Capote retrata um período específico na vida do jornalista e escritor Truman Capote: o processo de gestação de sua obra-prima, "A Sangue-Frio", mistura de romance e reportagem gerado pelo convívio do escritor com dois assassinos condenados à morte. O filme questiona os limites éticos da arte e até que ponto foi o envolvimento de Capote com um dos criminosos. O episódio foi tão marcante para o autor que ele nunca mais concluiu outro livro, vindo a morrer quase 20 anos depois do ocorrido. A interpretação brilhante de Philip Seymour Hoffman como o polêmico e afetado Capote lhe rendeu todos os prêmios a que concorreu, o que praticamente coloca o Oscar no seu bolso.

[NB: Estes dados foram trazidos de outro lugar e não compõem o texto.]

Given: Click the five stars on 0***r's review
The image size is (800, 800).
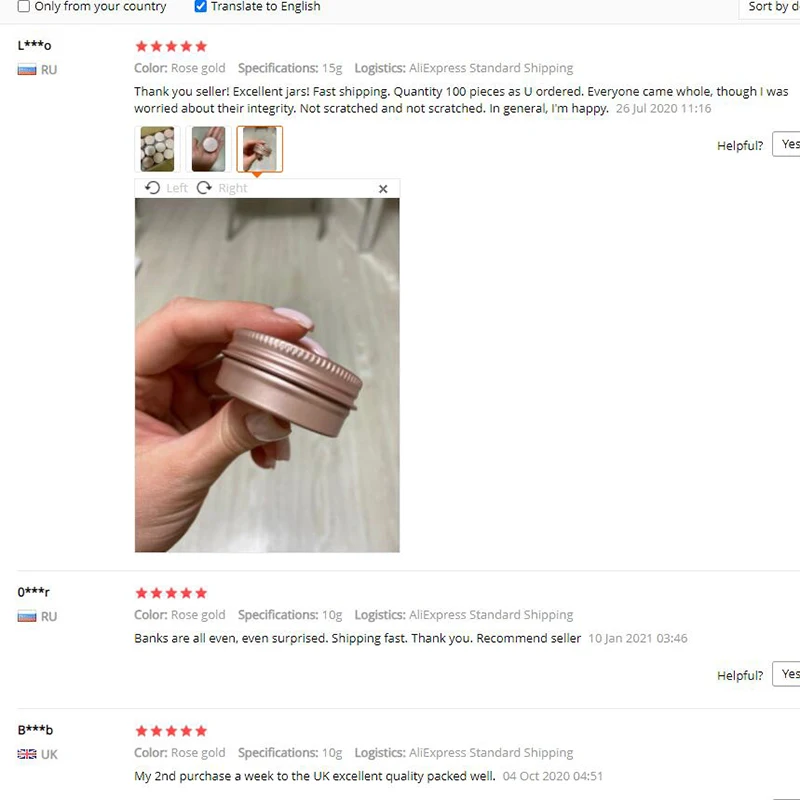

Crash significa colisão. Um título bastante apropriado para um filme em que os personagens não se encontram e sim batem de frente. Todos são cheios de preconceitos e estão tendo um péssimo dia. E quando esses poços de ressentimento começam uns a cruzar o caminho dos outros, seja no trânsito ou numa loja de conveniência, a tensão sobe a níveis estratosféricos. Histórias que gravitam em torno de uma unidade temática ao invés de um protagonista são terreno acidentado, mas o roteirista Paul Haggis (de Menina de Ouro) foi aprovado com louvor em sua primeira incursão atrás das câmeras. Um filme perturbador e corajoso.
Munique veio restaurar a fé do cinéfilo em Steven Spielberg. Depois de uma década dirigindo bombas, sendo a mais recente o trash involuntário Guerra dos Mundos, o diretor de E.T. finalmente acerta o passo. Sua visão do atentando da Olimpíada de Munique, quando morreram onze atletas israelenses, e da retaliação impiedosa que o governo israelense teria promovido não apenas é imparcial (fato inacreditável, sendo Spielberg judeu) como tem o cuidado de mostrar o assunto por diversos ângulos, deixando a conclusão a cargo do espectador. Sem contar as cenas de ação de tirar o fôlego e uma carga de violência e sensualidade inédita até então no histórico do cineasta.
Noves fora, a conclusão acaba sendo positiva. Por mais que se lamente a má sorte dos sem-indicação, resta o consolo de saber que eles foram preteridos em favor de cinco exemplares de excelente cinema. O próprio Ponto Final, um dos excluídos, endossa a tese de que não se pode lutar contra certos desígnios do destino.